Tests Interfering with Each Other
Clear Kemal's configuration between tests:
Spec.after_each do
Kemal.config.clear
end
Session Not Working
-
Ensure you've required the session module:
require "spec-kemal/session" -
Set the session secret:
Kemal::Session.config.secret = "test-secret"
Contributing
We welcome contributions! Please see CONTRIBUTING.md for guidelines.
- Fork it (https://github.com/kemalcr/spec-kemal/fork)

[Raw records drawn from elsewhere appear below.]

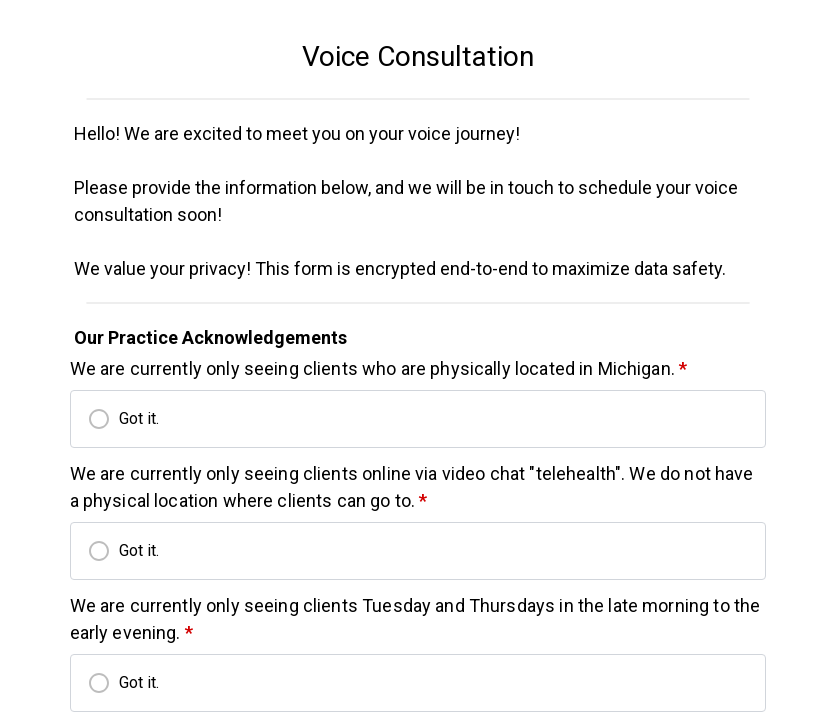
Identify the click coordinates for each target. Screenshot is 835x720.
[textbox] (418, 57)
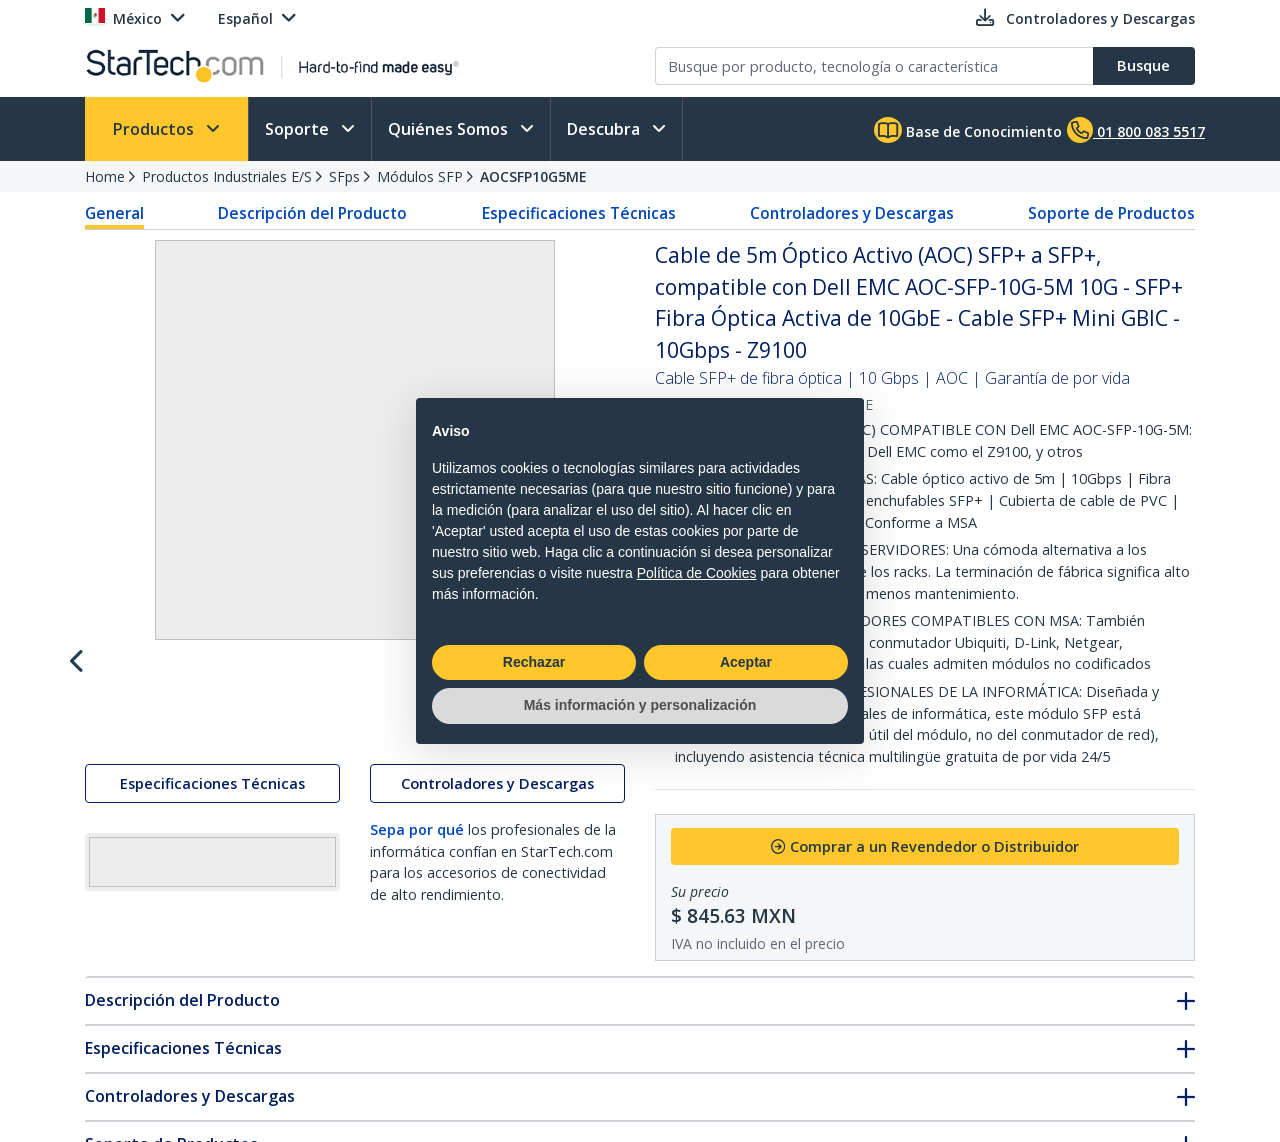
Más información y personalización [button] (640, 705)
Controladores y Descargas (852, 213)
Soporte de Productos (1111, 213)
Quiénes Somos (450, 129)
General (114, 213)
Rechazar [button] (534, 662)
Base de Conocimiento (968, 130)
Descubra (605, 129)
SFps (344, 176)
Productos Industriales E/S (227, 176)
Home (105, 176)
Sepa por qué (417, 873)
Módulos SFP (420, 176)
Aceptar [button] (746, 662)
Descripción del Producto (312, 213)
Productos (155, 129)
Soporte (299, 129)
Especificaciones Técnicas (579, 213)
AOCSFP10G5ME (533, 176)
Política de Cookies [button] (697, 573)
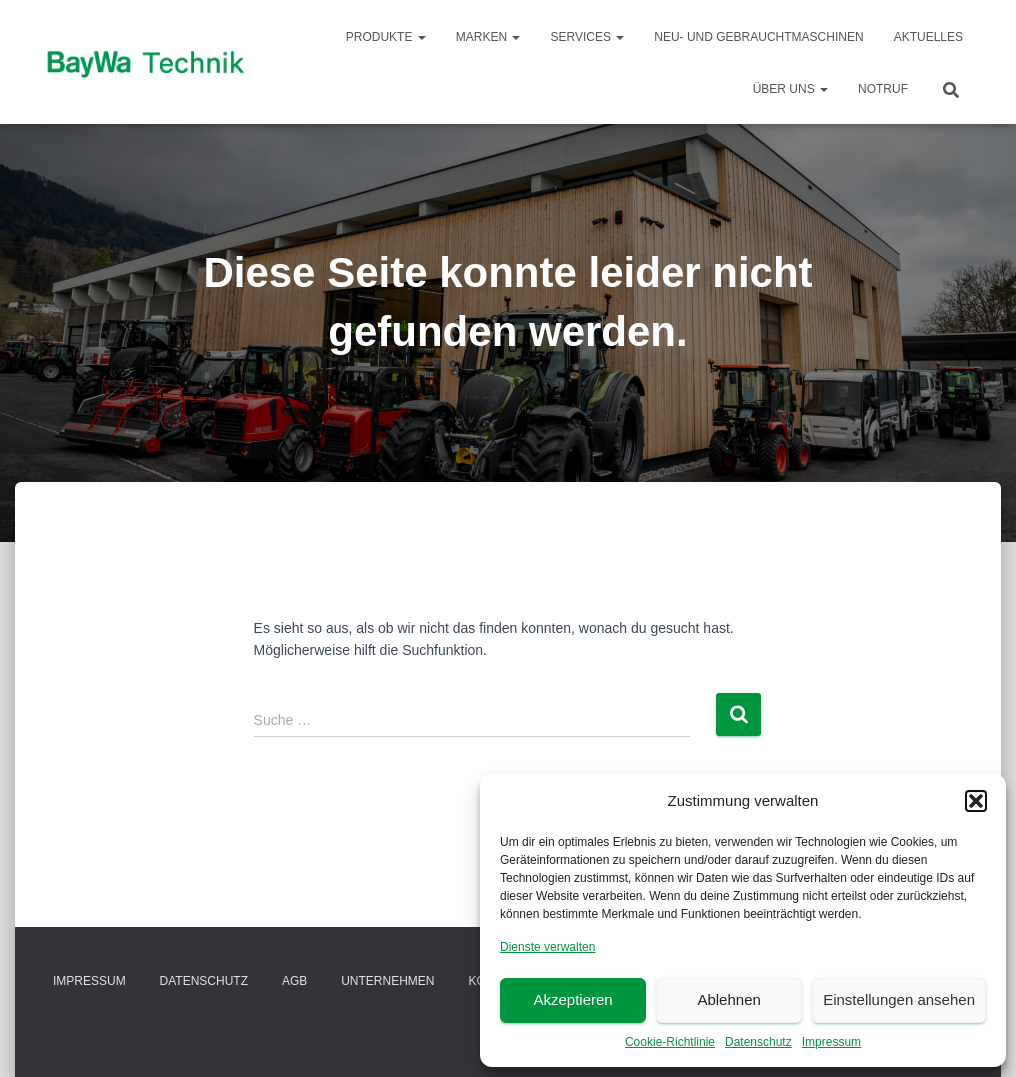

- Create your feature branch (
git checkout -b my-new-feature) - Write tests for your changes
- Ensure all tests pass (
crystal spec) - Ensure code is formatted (
crystal tool format) - Commit your changes (
git commit -am 'Add some feature') - Push to the branch (
git push origin my-new-feature) - Create a new Pull Request
License
This project is licensed under the MIT License - see the LICENSE file for details.